Атрибуты колесничного комплекса из могильника бронзового века Владимировка (Южное Зауралье)
Автор: Епимахов А. В.
Журнал: Краткие сообщения Института археологии @ksia-iaran
Рубрика: Бронзовый век
Статья в выпуске: 266, 2022 года.
Бесплатный доступ
Изучение мобильности древних обществ в последние годы опирается в основном на мультидисциплинарные исследования. Статья демонстрирует возможности археологических источников в изучении мобильности на примере одного археологического памятника, содержавшего атрибуты колесничного комплекса (псалии и распределитель перекрестных ремней оголовья). Типология псалиев указывает на их петровскую с синташтинскими чертами культурную атрибуцию, а керамический комплекс практически целиком относится к петровской и алакульской культурам. Полные аналоги распределителю ремней отсутствуют, но традиция орнаментации широко представлена в колесничных комплексах Доно-Волжского региона. Находки из могильника Владимировка не только хорошо иллюстрируют инструментарий мобильности, но также позволяют выдвинуть гипотезу о мобильности индивидов или небольших групп, непосредственно связанных с производством и эксплуатацией колесничного комплекса.
Бронзовый век, южное зауралье, мобильность, колесничный комплекс, псалий, синташта, петровка, алакуль
Короткий адрес: https://sciup.org/143179086
IDR: 143179086 | DOI: 10.25681/IARAS.0130-2620.266.68-78
Текст научной статьи Атрибуты колесничного комплекса из могильника бронзового века Владимировка (Южное Зауралье)

◆ ИСХОДНЫЙ МАТЕРИАЛ

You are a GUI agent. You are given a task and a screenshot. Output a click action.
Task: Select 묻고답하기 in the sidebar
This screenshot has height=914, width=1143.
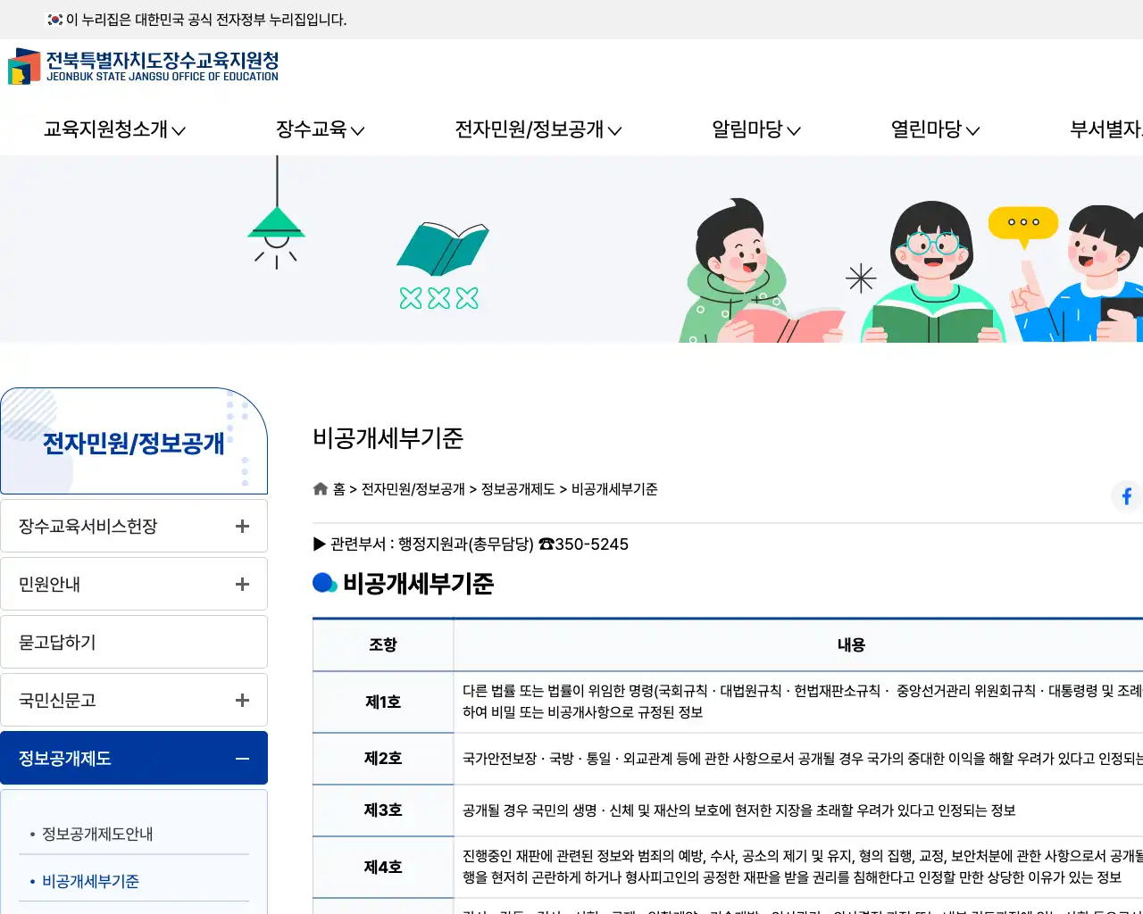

◆ ПОСТАВЛЕННАЯ ЗАДАЧА
Определите, соответствуют ли отрывку три утверждения: (a) керамический комплекс почти полностью принадлежит петровской и алакульской культурам; (b) распределителю ремней найдены полные аналоги в колесничных комплексах Доно-Волжского региона; (c) статья опубликована в выпуске 266 за 2022 год. Для каждого утверждения ответьте «да» или «нет» и дословно процитируйте слова отрывка, которые это решают.

◆ РЕЗУЛЬТАТ ВЫПОЛНЕНИЯ
(a) Да: «а керамический комплекс практически целиком относится к петровской и алакульской культурам».
(b) Нет: «Полные аналоги распределителю ремней отсутствуют».
(c) Да: «Статья в выпуске: 266, 2022 года».